Copy the items word for word, starting with the line that contains "Open the Gerenciar conexões tab" and ending with the line that contains "pyautogui.click(x=531, y=11)", with both of those lines included.

Data listing
/---

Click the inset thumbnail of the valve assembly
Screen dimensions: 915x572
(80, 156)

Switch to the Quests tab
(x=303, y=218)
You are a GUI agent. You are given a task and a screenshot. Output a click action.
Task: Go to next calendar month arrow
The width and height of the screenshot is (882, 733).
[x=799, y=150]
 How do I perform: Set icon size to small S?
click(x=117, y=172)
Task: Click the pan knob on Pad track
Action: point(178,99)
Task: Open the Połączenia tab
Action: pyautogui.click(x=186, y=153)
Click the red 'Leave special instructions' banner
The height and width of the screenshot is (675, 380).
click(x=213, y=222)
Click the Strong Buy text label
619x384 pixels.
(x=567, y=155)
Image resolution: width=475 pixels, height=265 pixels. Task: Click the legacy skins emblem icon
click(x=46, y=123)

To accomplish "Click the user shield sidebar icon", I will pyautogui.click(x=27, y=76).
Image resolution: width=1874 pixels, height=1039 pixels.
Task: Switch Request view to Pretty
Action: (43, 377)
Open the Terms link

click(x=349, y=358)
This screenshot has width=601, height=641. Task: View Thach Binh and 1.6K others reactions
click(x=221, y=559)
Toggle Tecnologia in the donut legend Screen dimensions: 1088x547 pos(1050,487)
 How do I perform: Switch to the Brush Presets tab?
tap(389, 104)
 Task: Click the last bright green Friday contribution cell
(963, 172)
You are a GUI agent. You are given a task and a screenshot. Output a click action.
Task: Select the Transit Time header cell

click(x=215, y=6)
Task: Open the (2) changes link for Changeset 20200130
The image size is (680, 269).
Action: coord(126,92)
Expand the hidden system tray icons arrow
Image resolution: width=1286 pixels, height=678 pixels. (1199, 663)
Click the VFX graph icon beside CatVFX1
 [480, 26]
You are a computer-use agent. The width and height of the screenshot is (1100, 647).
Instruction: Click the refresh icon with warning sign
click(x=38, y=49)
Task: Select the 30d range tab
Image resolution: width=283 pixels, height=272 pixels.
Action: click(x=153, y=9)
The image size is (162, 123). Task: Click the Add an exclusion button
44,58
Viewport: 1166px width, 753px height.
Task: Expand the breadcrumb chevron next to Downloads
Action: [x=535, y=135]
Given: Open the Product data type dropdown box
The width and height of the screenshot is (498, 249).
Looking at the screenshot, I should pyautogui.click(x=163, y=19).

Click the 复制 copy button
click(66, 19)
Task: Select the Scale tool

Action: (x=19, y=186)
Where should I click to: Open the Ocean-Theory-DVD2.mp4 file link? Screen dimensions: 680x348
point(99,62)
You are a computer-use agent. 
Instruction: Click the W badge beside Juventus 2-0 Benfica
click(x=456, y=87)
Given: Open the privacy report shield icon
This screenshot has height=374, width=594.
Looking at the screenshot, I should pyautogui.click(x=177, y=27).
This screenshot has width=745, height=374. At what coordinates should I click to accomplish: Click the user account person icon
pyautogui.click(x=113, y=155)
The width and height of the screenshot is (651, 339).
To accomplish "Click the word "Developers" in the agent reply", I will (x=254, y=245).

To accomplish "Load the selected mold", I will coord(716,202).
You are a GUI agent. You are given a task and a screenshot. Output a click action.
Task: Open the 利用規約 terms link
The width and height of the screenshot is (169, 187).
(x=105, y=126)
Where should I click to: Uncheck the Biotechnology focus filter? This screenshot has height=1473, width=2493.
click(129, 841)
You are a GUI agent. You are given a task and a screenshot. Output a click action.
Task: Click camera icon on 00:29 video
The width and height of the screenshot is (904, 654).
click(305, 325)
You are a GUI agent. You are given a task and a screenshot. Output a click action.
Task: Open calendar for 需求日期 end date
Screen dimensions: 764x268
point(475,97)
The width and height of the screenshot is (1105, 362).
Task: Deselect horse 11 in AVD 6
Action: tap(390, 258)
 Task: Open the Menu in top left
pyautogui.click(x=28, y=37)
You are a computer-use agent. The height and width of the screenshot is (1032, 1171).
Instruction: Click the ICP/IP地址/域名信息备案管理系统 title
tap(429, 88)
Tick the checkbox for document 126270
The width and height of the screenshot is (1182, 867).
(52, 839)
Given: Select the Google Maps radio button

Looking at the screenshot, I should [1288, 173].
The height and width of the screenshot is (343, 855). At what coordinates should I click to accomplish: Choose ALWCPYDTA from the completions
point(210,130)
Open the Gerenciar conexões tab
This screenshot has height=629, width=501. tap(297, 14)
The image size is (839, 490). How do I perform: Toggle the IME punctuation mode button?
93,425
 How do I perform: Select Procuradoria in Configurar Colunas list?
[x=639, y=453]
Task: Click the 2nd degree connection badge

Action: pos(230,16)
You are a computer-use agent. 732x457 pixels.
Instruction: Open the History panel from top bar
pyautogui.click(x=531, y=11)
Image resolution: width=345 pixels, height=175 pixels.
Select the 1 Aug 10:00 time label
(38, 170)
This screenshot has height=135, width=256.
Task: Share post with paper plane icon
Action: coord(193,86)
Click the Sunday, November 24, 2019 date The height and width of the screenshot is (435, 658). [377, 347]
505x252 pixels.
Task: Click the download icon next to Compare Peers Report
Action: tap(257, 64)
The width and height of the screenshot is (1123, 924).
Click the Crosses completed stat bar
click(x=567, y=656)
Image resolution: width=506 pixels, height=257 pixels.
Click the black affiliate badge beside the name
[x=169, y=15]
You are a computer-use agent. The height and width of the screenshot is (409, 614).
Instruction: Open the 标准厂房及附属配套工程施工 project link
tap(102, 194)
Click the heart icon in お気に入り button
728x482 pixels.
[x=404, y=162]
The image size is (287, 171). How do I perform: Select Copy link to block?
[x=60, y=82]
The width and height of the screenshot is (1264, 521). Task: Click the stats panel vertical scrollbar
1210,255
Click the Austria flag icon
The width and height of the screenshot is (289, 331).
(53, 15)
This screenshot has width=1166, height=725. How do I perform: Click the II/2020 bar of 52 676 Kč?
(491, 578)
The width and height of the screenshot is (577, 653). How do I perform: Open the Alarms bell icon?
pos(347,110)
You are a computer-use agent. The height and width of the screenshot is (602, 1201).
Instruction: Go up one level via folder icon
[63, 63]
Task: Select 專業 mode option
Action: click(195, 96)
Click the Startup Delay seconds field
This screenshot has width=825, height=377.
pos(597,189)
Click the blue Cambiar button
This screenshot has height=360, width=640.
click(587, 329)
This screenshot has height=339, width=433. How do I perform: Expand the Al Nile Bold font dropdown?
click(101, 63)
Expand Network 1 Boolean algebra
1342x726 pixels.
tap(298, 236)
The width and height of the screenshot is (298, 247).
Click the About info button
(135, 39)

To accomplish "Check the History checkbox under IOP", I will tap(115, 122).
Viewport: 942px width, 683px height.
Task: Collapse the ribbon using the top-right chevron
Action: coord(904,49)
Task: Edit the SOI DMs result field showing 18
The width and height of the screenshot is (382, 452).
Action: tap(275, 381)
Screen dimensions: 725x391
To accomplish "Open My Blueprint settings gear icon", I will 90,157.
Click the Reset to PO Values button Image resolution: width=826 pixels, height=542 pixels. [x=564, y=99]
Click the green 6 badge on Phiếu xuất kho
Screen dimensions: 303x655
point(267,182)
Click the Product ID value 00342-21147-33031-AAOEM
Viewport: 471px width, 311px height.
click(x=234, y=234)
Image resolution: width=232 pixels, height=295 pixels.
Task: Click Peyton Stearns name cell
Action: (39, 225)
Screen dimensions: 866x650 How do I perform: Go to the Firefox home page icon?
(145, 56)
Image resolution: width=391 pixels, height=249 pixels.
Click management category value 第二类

\---

TASK OUTPUT:
Open the Gerenciar conexões tab
This screenshot has height=629, width=501. tap(297, 14)
The image size is (839, 490). How do I perform: Toggle the IME punctuation mode button?
93,425
 How do I perform: Select Procuradoria in Configurar Colunas list?
[x=639, y=453]
Task: Click the 2nd degree connection badge

Action: pos(230,16)
You are a computer-use agent. 732x457 pixels.
Instruction: Open the History panel from top bar
pyautogui.click(x=531, y=11)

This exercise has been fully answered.